Worship: Traditional Saturday @ 5:30 pm, Sunday @ Traditional 8:30 am & Praise 11:00 am Sunday School @ 9:45 am (during school year).
Sunday, October 7, 2012
Readers Guide: “The Word for Today”
Sunday, October 7, 2012
Read – Exodus 11 & 12
The story of the plagues has been marching toward the tenth and final plague which is really the climax of the whole story and the most important part of the story. The tenth plague is the death of the firstborn.
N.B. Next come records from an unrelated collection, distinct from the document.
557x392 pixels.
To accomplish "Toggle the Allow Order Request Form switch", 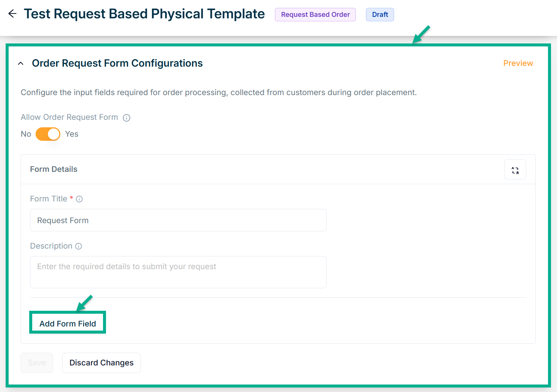I will click(48, 134).
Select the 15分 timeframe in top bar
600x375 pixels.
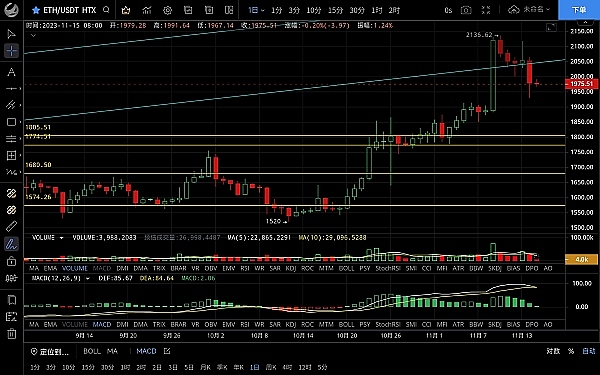(336, 10)
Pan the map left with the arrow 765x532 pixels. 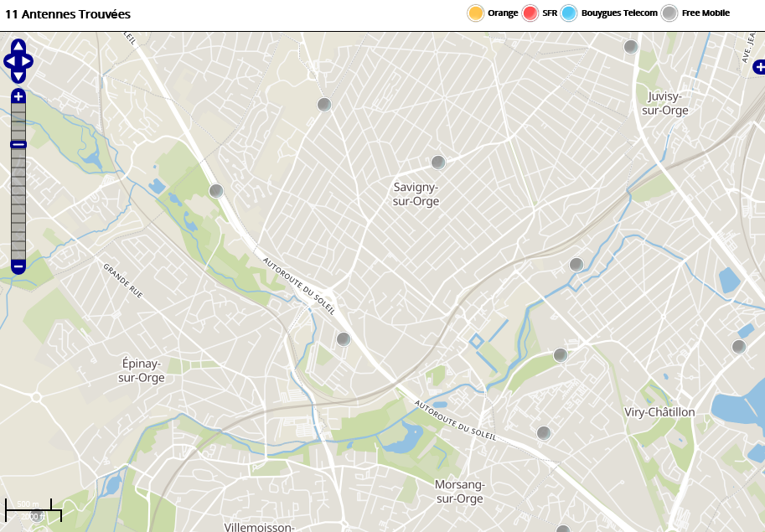(9, 61)
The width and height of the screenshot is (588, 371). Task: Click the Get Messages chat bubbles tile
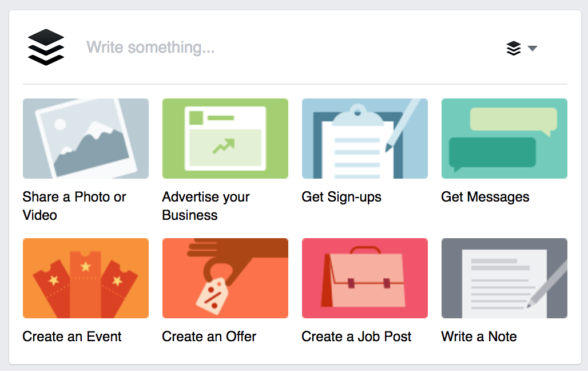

All of the previous plagues blend into the background in comparison to this plague which is transformed into the most important “Festival Event” in Judaism – the Passover – and subsequently into the Christian understanding of Holy Communion which finds its roots in the Passover Jesus celebrated with his disciples on the night before his crucifixion.
If one were to comment just on the telling of the story one would need to conclude that it unfolds “raggedly.” Chapter 11 begins with similar language in the telling of each of the other plagues but it interrupted by chapter 12 which describes the religious, ritualized description of how the Passover is to be celebrated. At the end of chapter 12 the actual description of the plagued is picked up again. While that makes for an “uneven” reading of the story it also highlights the importance of Passover which is the reason why the story is told in this way. The Festival of Passover which is to be celebrated yearly is placed in the center of the plague of the death of the firstborn from which the Passover springs.
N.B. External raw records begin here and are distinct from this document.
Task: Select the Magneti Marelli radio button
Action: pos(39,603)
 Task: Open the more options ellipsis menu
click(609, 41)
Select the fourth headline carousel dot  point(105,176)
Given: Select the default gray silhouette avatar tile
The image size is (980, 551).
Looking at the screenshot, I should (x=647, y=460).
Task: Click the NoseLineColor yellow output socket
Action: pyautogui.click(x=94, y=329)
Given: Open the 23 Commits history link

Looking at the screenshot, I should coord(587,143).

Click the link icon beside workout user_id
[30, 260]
Taken by itself, the story of the death of the firstborn as the tenth plague does not mention the sacrifice of the lambs and the putting of blood on the doorposts of the house. If chapter 12 were omitted one might view the tenth plague as simply one among the others. God had already been sparing the Israelites in the plagues just ahead of this one. The instruction regarding Passover is what makes all the difference! And it is the Passover that lends meaning to the whole event of the plagues, especially the tenth plague of the death of the firstborn.
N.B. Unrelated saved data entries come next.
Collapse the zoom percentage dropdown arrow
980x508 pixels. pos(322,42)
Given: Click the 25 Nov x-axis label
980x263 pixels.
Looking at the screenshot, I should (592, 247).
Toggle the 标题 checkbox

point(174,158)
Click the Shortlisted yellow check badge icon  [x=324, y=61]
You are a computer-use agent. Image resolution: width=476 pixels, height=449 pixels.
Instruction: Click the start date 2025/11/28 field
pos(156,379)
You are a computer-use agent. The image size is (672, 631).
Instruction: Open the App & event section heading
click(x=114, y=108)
The Passover and the freeing of God’s people from bondage in Egypt is the central, crucial event of the Old Testament. Everything relates back to the Passover and passage through the sea as God’s inauguration of the nation – God’s mighty act of deliverance. We cannot overestimate the importance of the Passover in the story. The whole sacrificial system hinges on the message contained in the story of God commanding his people to sacrifice a lamb and put its blood on the doorposts of the house in remembrance of God deliverance of his people.
Christians have seen much more in the Passover than Jewish people. Jesus is the “lamb of God” the “Passover lamb” whose blood is shed for the salvation of the world. Just as the people of the Old Testament were delivered from bondage in the Passover, Christians understand themselves as being delivered from bondage in the death and resurrection of Jesus.